Keep in mind that every RIA custodian can come up with its own distinct pricing model for its services. Some may even offer enticing “zero-fee trading” to attract more business, while others may offer lower basis point fees than their rivals.  

Apart from these arrangements, advisors and their clients could also be paying custodians in different ways. Other fees can include:  

  • 12b-1 fees  
  • interest on asset-backed lending/margins 
  • payments for order flow  
  • management fees for proprietary funds  

Find out exactly how your RIA custodian charges, then crunch the numbers. If they don’t add up to a figure you like, look for a better custodian.  

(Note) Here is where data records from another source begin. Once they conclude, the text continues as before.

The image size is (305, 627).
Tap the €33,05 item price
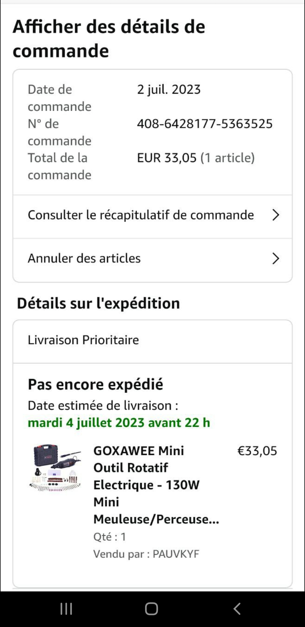257,451
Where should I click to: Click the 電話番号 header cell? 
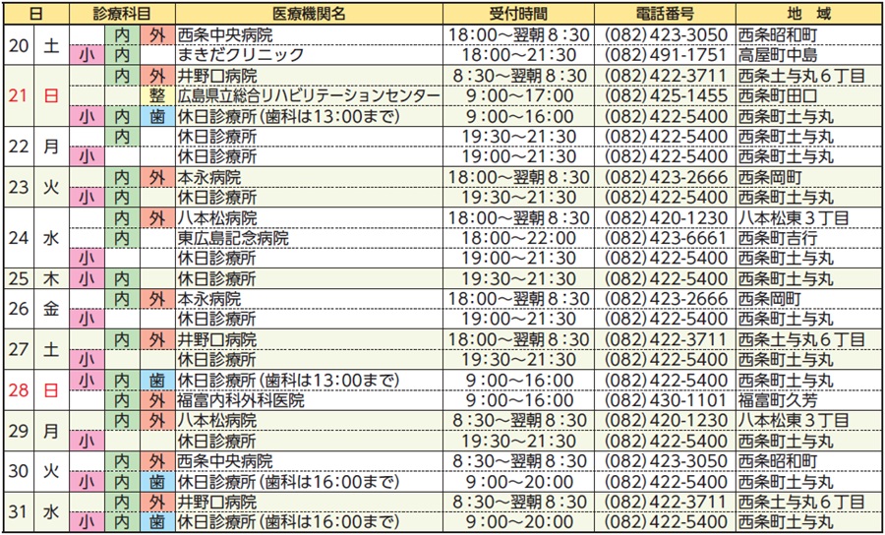point(664,13)
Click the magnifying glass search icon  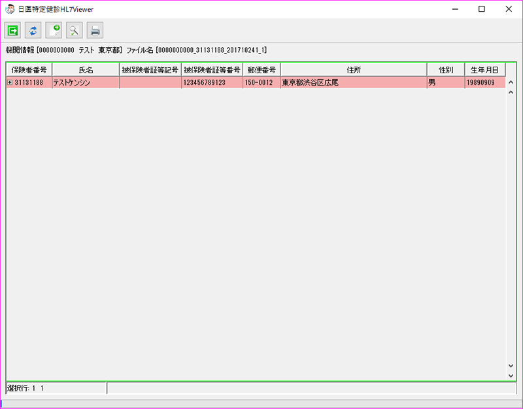pos(74,30)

Here’s a video that mentions some of the most important features to look for in a custodian:  

https://www.youtube.com/watch?v=eml6GUQeMGk

The video mentions a couple of notable features: good capitalization and availability of investment options. Choose a custodian with a high amount of AUM. This reassures you and your clients that the custodian will not become illiquid.  

As for available investments, choose a custodian that has a sufficient variety of viable investments for your clients. 

Alternatives to the top custodians 

If none of the four big RIA custodians are a fit for you, there are smaller, up-and-coming RIA custodians ready to fill their shoes. Here are some alternative RIA custodians that are worth a look:  

Altruist 

IRA assets: undisclosed 

Number of RIA firms serviced: 3,000 

Year established: 2018 

Years in operation:

Trading platform: Altruist 

With its advanced trading platform and attractive pricing, Altruist is poised to be a strong competitor for the larger custodians. RIAs get to open 100 accounts for free, then pay $1 beyond that, regardless of the account size.  

Altruist sets ETF and individual security trading fees at $0, and some mutual funds they offer charge only $5 per transaction. Altruist recently acquired Shareholder Services Group (SSG), effectively boosting it as a formidable custodial and financial services provider. 

Altruist CEO Jason Wenk has a track record of successes in the fintech and service space, starting with the founding of the Retirement Wealth RIA, which had clients pay $600 for their first financial plan. 

Altruist was built to service advisory firms with under $100 million in assets, but its scale allows larger RIA firms to work with clients who would have been unprofitable with a traditional custodian. 

Axos Advisor Services 

IRA assets: $23 billion 

Number of RIA firms serviced: 200 

Year established: 2002 

Years in operation: 22 

Trading platform: Liberty 

Axos began when E*TRADE, known for its discount brokerage platform, set out after other retail brokerage firms (e.g., Schwab and Fidelity) to leverage its back-office custody and clearing technology. Axos got into the advisory custodial business as well.  

As recently as 2020, Axos became the latest RIA custodian by buying E*TRADE back from Morgan Stanley. That one transaction gave rise to Axos Advisor Services, with $23 billion in advisor assets and 200 advisory firm relationships. 

Independent Advisor Solutions (formerly SEI Advisor Network) 

IRA assets: $80 billion 

Number of RIA firms serviced: 4,537 

Year established: 1968 

Years in operation: 56 

Trading platform: SEI Wealth Platform 

SEI Advisor Network is a strategic business unit of SEI but has rebranded to Independent Advisor Solutions by SEI. Established in 1968 by its former CEO (now Executive Chairman) Alfred P. West Jr., SEI created an automated trust and investment accounting system for trust departments.  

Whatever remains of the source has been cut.